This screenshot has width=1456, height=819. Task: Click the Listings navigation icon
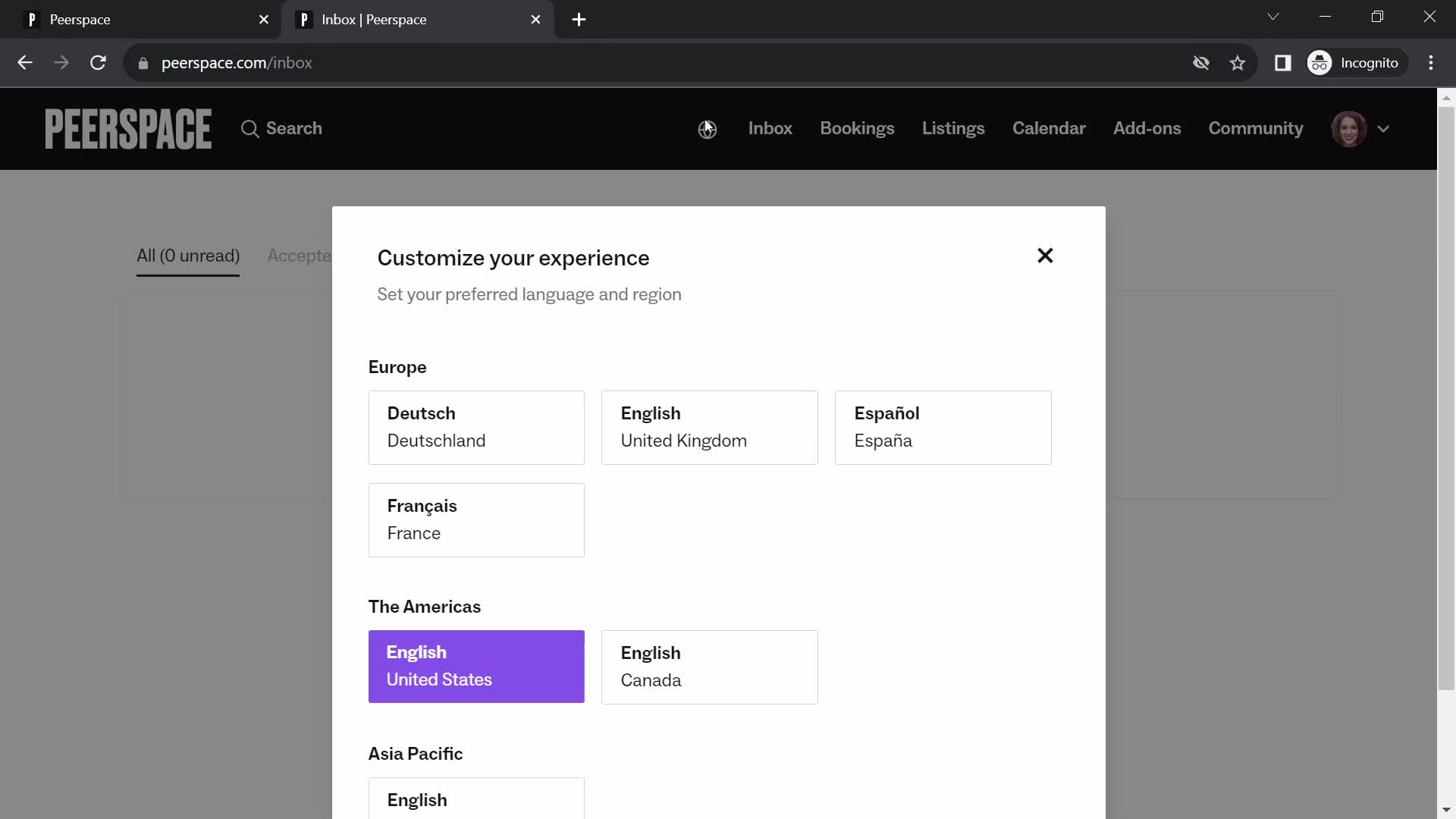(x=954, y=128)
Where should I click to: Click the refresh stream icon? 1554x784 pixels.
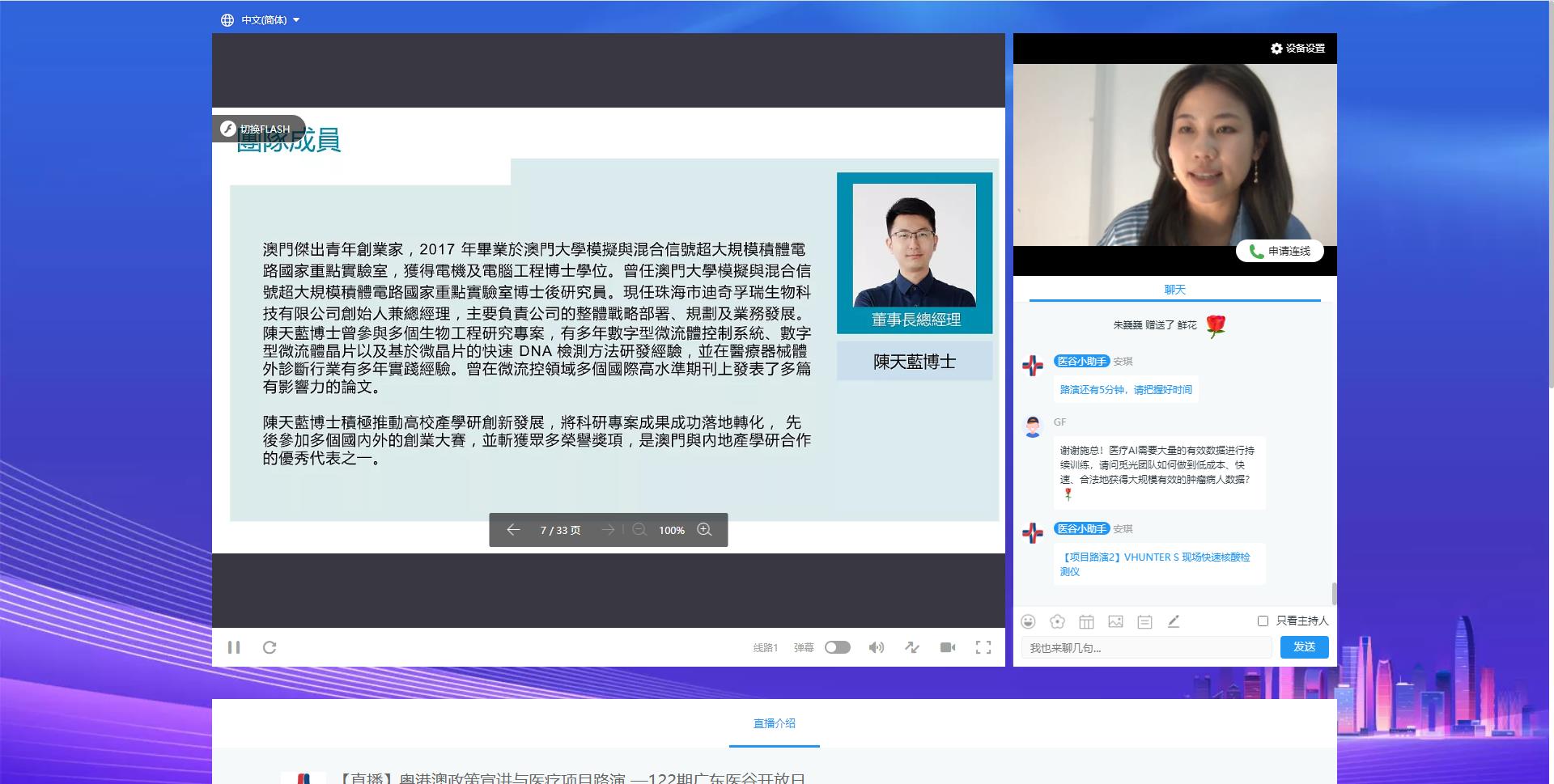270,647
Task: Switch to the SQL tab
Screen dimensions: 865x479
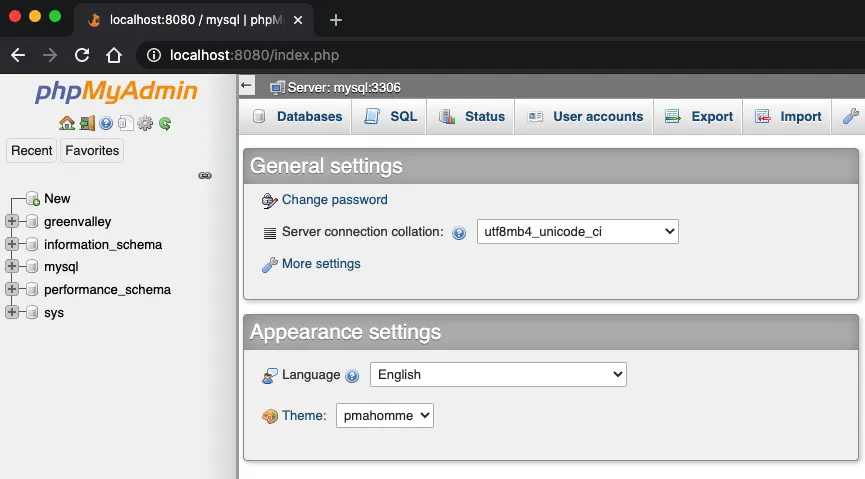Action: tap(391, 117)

→ What is expected
Your task is to restate every record word for word. Omit all pictures.

→ Task answer
This screenshot has width=1456, height=819. Task: Click the Listings navigation icon
(x=954, y=128)
Where should I click to: Click the refresh stream icon? 1554x784 pixels.
270,647
Task: Switch to the SQL tab
Screen dimensions: 865x479
Action: tap(391, 117)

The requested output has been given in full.